Short exercise: Return the stretch of lines from the one containing "1456x833 pixels." through the one containing "Looking at the screenshot, I should point(310,34).", reproducing each line exactly with nothing altered.

Data shown:

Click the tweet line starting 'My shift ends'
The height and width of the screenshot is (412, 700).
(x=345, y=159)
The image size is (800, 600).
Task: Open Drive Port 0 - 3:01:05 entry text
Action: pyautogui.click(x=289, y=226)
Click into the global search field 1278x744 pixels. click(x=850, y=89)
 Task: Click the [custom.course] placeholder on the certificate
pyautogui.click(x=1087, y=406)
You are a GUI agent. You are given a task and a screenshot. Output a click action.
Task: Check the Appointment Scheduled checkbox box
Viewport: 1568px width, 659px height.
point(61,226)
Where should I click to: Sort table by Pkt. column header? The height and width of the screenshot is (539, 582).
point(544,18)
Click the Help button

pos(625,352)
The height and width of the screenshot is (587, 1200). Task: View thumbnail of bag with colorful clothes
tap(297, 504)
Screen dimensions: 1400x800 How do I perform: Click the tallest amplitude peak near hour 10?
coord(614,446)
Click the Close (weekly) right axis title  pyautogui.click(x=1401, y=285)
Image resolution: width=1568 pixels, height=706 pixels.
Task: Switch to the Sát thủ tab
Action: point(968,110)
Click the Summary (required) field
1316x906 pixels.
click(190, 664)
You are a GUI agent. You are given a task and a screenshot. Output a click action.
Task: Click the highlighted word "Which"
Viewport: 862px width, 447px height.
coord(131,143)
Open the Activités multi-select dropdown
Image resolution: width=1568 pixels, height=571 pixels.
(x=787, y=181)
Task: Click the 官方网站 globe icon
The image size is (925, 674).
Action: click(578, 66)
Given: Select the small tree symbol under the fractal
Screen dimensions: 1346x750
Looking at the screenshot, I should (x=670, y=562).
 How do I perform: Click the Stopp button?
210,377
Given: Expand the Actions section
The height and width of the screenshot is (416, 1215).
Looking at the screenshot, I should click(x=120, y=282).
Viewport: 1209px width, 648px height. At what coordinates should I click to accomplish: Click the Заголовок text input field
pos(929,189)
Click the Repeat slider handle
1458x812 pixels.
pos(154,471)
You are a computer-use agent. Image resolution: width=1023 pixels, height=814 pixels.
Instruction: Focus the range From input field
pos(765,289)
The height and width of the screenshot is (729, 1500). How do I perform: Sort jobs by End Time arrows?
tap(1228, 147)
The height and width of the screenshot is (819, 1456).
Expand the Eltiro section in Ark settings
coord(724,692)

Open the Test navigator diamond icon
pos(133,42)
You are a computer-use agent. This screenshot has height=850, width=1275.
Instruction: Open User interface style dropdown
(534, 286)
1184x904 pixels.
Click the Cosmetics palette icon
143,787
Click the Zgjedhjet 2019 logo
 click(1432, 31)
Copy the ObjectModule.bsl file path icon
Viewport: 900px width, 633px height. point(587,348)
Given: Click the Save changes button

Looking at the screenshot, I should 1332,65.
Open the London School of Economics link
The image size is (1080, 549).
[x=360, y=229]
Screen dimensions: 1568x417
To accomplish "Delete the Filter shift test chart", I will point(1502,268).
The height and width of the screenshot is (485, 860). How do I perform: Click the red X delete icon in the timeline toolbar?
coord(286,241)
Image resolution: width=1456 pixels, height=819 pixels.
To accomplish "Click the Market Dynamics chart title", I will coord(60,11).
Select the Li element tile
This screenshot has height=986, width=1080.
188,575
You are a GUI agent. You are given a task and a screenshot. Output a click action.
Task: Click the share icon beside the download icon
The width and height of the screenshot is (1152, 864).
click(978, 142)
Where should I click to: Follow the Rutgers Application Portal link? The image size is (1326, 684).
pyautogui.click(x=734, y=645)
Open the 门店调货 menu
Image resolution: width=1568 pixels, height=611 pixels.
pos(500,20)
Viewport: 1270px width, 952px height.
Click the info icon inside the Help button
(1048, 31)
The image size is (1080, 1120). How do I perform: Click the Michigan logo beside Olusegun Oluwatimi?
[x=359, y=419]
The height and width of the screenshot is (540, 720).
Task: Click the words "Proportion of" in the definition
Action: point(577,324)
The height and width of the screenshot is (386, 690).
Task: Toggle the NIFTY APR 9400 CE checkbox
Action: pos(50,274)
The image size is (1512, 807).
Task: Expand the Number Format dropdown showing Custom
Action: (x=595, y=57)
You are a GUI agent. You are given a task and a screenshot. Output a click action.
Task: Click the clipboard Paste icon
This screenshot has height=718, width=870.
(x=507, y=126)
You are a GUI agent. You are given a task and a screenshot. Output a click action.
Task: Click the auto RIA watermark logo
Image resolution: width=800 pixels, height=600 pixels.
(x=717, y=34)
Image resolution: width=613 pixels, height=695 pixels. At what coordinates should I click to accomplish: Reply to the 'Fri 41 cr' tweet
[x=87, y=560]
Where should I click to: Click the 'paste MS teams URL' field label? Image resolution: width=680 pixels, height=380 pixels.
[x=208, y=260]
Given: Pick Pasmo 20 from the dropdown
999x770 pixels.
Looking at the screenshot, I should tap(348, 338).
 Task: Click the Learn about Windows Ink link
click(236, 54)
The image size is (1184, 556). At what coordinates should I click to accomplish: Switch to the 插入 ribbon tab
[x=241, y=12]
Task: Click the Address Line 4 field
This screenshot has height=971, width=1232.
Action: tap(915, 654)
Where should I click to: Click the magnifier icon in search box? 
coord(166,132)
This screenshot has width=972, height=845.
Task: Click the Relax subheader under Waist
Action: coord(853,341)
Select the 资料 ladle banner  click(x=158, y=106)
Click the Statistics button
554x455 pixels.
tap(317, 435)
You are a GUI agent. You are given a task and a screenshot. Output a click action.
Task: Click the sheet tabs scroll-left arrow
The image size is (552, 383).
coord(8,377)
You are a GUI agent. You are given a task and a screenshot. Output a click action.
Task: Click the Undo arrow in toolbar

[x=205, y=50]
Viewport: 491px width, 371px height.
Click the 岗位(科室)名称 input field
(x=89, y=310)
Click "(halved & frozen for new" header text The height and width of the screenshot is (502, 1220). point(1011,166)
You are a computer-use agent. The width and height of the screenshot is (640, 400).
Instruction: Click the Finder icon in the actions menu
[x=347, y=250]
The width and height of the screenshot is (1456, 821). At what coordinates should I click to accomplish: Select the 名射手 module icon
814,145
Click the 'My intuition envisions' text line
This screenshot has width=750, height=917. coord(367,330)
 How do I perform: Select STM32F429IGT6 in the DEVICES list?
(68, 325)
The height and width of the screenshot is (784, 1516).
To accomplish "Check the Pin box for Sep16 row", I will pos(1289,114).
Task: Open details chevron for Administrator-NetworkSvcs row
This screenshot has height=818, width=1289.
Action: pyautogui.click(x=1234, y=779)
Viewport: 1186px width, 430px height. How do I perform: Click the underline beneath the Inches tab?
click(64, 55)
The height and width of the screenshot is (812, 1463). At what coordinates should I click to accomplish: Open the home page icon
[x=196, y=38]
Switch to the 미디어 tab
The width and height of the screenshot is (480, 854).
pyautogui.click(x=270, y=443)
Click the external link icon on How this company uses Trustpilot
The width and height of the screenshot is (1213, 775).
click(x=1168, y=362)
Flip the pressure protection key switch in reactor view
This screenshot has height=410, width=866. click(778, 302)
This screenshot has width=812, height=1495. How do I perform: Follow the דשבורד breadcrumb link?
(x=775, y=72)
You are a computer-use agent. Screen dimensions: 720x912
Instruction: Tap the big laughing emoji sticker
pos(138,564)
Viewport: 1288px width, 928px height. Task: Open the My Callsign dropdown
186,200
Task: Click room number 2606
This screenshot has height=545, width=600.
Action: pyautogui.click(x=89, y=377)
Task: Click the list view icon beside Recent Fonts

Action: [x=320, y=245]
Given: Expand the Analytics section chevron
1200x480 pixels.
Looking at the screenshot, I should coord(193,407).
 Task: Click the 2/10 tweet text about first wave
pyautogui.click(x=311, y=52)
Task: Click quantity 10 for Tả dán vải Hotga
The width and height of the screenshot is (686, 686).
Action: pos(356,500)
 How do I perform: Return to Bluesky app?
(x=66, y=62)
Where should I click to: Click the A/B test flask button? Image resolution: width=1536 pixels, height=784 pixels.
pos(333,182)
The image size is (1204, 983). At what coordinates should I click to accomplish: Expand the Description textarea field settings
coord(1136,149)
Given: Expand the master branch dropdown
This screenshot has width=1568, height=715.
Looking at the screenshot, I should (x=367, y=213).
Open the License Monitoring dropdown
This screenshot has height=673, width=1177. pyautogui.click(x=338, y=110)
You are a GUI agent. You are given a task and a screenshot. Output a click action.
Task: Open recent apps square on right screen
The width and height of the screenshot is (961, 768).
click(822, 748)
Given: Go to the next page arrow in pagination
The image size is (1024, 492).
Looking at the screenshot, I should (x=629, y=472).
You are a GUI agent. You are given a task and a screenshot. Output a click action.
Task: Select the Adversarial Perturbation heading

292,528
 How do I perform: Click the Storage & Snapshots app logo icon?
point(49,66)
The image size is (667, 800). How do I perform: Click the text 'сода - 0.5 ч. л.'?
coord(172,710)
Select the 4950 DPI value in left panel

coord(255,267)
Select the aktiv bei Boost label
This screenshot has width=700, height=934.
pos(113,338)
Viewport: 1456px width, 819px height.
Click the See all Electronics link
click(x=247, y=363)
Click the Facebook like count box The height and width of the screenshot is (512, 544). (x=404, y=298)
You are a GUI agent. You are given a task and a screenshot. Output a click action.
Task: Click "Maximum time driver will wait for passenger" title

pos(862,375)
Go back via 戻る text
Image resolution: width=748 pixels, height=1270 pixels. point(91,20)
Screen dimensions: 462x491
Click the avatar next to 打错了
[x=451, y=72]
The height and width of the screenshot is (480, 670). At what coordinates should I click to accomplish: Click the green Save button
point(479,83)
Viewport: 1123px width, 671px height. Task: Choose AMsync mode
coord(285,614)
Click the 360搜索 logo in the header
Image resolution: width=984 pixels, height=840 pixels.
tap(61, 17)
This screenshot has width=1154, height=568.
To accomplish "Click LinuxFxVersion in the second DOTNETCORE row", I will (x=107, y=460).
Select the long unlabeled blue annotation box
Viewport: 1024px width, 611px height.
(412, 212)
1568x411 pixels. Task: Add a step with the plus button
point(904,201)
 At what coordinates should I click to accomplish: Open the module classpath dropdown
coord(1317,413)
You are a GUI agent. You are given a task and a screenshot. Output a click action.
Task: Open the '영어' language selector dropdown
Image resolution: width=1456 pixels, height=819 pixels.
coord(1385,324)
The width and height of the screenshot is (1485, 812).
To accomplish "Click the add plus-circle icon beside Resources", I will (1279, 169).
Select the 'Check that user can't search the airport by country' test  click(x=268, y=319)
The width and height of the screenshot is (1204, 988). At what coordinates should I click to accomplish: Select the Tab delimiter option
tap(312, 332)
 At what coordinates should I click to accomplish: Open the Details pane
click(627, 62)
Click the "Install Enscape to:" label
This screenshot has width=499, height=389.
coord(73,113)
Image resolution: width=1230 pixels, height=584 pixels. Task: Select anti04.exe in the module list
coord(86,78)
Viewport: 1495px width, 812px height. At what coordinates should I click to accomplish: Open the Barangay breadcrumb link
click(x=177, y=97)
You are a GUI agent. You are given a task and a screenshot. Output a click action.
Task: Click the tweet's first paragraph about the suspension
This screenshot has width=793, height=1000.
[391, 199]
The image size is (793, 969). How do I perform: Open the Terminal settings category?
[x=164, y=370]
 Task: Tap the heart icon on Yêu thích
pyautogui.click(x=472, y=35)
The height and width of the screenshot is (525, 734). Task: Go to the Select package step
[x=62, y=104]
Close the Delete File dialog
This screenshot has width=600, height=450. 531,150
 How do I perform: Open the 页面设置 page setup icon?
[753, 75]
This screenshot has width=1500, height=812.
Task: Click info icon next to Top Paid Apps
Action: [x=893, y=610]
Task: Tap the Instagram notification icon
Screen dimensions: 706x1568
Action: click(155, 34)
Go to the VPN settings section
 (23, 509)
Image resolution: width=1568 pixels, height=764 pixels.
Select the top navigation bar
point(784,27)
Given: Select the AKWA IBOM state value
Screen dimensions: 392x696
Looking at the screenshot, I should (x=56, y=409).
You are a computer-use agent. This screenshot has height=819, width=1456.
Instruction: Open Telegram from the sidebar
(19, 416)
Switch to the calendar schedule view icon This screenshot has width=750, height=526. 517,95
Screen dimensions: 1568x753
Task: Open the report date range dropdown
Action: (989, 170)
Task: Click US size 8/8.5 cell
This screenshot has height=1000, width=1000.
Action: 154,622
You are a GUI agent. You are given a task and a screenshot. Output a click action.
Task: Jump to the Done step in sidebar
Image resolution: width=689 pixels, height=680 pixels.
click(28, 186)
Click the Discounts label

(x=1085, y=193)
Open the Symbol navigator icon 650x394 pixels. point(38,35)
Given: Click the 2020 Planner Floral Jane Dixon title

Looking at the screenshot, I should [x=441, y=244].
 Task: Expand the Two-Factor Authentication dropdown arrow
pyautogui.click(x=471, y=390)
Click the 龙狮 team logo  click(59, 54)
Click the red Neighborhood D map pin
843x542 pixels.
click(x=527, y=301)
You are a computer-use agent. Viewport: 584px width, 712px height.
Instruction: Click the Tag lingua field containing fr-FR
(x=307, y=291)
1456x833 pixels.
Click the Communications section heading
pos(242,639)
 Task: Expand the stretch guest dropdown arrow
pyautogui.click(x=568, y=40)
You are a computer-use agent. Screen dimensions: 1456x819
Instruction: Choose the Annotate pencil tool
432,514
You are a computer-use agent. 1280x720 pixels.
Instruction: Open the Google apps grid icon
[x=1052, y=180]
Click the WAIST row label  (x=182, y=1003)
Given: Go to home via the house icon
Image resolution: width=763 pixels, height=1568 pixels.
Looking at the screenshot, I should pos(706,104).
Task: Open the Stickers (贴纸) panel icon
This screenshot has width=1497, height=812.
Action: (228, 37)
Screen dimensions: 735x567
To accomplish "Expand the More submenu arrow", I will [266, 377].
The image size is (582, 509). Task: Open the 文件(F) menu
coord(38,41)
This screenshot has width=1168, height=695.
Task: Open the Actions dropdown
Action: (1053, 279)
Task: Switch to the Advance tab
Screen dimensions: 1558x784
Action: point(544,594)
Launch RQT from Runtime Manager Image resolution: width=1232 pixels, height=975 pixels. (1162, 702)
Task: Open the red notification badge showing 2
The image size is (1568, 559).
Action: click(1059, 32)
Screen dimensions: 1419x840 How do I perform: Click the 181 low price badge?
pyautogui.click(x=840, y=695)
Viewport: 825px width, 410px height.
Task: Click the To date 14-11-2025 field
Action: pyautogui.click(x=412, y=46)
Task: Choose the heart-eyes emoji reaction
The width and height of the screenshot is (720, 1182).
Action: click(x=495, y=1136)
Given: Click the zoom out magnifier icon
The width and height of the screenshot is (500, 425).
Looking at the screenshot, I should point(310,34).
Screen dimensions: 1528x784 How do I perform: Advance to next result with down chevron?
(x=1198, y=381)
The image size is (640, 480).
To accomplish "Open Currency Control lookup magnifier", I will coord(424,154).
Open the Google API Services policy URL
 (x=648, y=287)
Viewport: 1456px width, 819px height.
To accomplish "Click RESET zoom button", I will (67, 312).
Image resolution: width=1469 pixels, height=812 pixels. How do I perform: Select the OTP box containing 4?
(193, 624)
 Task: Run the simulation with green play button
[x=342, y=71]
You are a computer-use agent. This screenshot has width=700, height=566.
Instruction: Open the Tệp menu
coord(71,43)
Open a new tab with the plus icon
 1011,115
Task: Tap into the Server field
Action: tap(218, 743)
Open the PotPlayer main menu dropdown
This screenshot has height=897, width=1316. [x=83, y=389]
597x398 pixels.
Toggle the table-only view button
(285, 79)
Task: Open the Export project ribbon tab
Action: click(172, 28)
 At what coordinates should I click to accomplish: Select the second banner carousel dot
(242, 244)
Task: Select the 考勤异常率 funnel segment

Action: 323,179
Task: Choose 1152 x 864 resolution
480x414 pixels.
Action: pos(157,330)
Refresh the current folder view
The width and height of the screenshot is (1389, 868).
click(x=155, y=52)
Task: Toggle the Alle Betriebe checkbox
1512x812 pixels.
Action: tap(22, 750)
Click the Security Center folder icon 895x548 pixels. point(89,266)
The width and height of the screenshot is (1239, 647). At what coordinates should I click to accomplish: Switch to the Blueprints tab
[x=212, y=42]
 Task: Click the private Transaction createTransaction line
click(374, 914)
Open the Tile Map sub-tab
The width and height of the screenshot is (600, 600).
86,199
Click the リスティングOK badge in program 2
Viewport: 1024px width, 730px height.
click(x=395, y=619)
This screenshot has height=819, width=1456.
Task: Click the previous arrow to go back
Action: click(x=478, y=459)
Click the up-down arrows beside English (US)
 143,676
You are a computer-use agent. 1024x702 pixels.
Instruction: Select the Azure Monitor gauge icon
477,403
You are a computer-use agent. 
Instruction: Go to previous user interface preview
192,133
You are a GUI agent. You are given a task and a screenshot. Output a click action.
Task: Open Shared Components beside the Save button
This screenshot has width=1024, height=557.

Response for this exercise:
1456x833 pixels.
Click the Communications section heading
pos(242,639)
 Task: Expand the stretch guest dropdown arrow
pyautogui.click(x=568, y=40)
You are a computer-use agent. Screen dimensions: 1456x819
Instruction: Choose the Annotate pencil tool
432,514
You are a computer-use agent. 1280x720 pixels.
Instruction: Open the Google apps grid icon
[x=1052, y=180]
Click the WAIST row label  (x=182, y=1003)
Given: Go to home via the house icon
Image resolution: width=763 pixels, height=1568 pixels.
Looking at the screenshot, I should pos(706,104).
Task: Open the Stickers (贴纸) panel icon
This screenshot has width=1497, height=812.
Action: (228, 37)
Screen dimensions: 735x567
To accomplish "Expand the More submenu arrow", I will [266, 377].
The image size is (582, 509). Task: Open the 文件(F) menu
coord(38,41)
This screenshot has width=1168, height=695.
Task: Open the Actions dropdown
Action: (1053, 279)
Task: Switch to the Advance tab
Screen dimensions: 1558x784
Action: point(544,594)
Launch RQT from Runtime Manager Image resolution: width=1232 pixels, height=975 pixels. (1162, 702)
Task: Open the red notification badge showing 2
The image size is (1568, 559).
Action: click(1059, 32)
Screen dimensions: 1419x840 How do I perform: Click the 181 low price badge?
pyautogui.click(x=840, y=695)
Viewport: 825px width, 410px height.
Task: Click the To date 14-11-2025 field
Action: pyautogui.click(x=412, y=46)
Task: Choose the heart-eyes emoji reaction
The width and height of the screenshot is (720, 1182).
Action: click(x=495, y=1136)
Given: Click the zoom out magnifier icon
The width and height of the screenshot is (500, 425).
Looking at the screenshot, I should point(310,34).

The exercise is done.